Lil’ Darlin’

I finally got around to watching Tár. Early in the movie, Lydia helps her wife Sharon through a panic attack by dancing with her to one of my favorite jazz recordings, Neal Hefti’s tune”Lil’ Darlin'” as recorded by Count Basie. Lydia says, “Let’s bring this down to sixty beats per minute.” Sharon corrects her: “Sixty-four.”

That is incredibly slow! Neal Hefti intended the tune to be played at more of a medium swing tempo, but Basie was right to play it as a ballad. A guy on this trumpet forum thread describes it as “grown folks tempo.” A less skilled jazz ensemble would find it hard to resist the urge to speed up, but the Basie band actually slows down slightly over the course of the performance. That is incredible control.

Here’s a much faster live performance.

Jon Hendricks wrote lyrics, some of which Lydia Tár sings to Sharon.
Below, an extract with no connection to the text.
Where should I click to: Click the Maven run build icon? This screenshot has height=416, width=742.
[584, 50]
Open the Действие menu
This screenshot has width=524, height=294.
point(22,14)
I wanted to transcribe the Basie recording, but quickly realized that it was going to take me a long time tease apart the dense chord voicings in the horns. Fortunately, Neal Hefti’s original performance score is in circulation. Hefti represents swing with dotted eighth-sixteenth pairs, implying a 75% swing ratio. I wonder how typical that was among jazz arrangers in the 50s. Basie’s swing is wide, but not that wide! Anyway, I adapted a chart from the score. I reduced the horn parts to four notes by dropping doubles and octaves and such. When the recording diverges from score, I follow the recording.

The tune is in and around F major, with lots of secondary dominants and tritone substitutions and tall, dense chord voicings. The tune is creamy smoothness for the most part, but the main melody begins in a strikingly weird way. Freddie Green plays a broken G13 chord, and then the horns come in with the melody on the “and” of one, half a beat later than you’re expecting it. That is the weakest eighth note subdivision in the bar, and the least likely place to put an important rhythmic accent. The tune’s syncopation is otherwise very mild by jazz standards, but that first offbeat sets the tone.

The big difference between the score and the recording is in measure 20 and similar turnaround phrases after that. Neal Hefti wrote a nice little turnaround phrase on Am7 – D7, but for some reason Basie leaves it out. I guess he just liked how the bass sounded by itself there, or with quietly tasteful piano commentary. You do hear the phrase that Hefti wrote at the end of the trumpet solo. That solo is  played by Wendell Culley, and it was through-composed, you can see it in the score. 

I found a way to adapt the tune for guitar. It’s not easy, but it’s slow enough to be within my limited technical abilities. Here’s my tab.

Speaking of guitar: Matt Buttermann wrote his masters thesis about Freddie Green’s comping style. Green played an unamplified archtop guitar, and its strings were high off the fretboard. This was necessary for Green to be audible over the rest of the band. To keep from killing his left hand, Green tended to play chords with only two or three notes, and sometimes only one note. He described himself as wanting to blend in with the drums, effectively playing pitched percussion rather than a chordal instrument. It works!